• Material for this exercise:
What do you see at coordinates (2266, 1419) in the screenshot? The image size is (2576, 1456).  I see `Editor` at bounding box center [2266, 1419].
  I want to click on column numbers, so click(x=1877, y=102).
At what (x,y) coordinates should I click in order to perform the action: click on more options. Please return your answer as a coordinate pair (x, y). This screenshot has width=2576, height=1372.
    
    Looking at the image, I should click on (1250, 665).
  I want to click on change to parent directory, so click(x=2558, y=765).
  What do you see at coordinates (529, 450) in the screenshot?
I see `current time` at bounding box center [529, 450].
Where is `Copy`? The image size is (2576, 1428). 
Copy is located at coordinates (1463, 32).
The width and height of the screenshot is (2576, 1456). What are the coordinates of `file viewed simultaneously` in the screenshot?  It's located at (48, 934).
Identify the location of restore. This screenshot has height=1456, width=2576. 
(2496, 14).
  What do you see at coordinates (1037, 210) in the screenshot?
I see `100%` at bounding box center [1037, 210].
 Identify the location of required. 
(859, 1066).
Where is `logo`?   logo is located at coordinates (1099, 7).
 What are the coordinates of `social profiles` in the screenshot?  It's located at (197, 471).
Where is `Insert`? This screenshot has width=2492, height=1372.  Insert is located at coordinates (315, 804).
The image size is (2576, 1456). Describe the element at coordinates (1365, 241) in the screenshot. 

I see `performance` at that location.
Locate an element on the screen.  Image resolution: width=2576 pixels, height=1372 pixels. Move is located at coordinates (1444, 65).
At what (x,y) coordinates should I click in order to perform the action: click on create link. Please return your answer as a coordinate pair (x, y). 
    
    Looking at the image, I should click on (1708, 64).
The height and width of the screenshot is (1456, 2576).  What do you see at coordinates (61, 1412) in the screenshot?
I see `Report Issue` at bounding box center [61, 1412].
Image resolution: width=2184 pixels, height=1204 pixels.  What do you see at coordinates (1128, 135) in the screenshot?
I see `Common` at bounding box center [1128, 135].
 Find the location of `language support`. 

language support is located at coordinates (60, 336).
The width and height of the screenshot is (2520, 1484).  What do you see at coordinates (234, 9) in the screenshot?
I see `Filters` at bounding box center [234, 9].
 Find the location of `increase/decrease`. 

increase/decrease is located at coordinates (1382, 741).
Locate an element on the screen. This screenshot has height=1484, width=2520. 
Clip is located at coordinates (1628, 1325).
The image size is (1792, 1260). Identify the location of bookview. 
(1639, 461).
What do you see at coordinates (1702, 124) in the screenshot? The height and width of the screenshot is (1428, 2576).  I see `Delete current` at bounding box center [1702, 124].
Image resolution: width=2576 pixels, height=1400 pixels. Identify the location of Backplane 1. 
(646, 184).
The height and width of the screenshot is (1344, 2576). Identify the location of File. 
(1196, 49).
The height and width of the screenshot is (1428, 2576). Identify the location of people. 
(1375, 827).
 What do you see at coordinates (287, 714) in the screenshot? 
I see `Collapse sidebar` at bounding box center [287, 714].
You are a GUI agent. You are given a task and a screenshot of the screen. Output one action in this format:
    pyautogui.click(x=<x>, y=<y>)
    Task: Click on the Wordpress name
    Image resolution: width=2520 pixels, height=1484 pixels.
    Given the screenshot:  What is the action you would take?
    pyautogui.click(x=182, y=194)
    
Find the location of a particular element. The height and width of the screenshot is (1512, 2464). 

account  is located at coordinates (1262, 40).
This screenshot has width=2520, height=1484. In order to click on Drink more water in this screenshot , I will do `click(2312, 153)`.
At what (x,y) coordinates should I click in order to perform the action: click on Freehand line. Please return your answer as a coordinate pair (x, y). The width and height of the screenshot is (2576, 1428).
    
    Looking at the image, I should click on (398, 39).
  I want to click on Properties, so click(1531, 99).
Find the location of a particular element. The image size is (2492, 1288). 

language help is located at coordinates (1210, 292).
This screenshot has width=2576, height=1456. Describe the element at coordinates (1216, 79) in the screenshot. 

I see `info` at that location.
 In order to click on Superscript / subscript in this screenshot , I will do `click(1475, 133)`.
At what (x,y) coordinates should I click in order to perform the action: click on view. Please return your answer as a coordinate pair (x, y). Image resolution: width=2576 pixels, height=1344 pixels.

• Given instruction: Express everything from the start of the data down to the line containing "I want to click on column", inclusive, as a JSON list of strings with one string per line and blank lines omitted.

• Answer for the task:
[
  "What do you see at coordinates (2266, 1419) in the screenshot? The image size is (2576, 1456).  I see `Editor` at bounding box center [2266, 1419].",
  "  I want to click on column numbers, so click(x=1877, y=102)."
]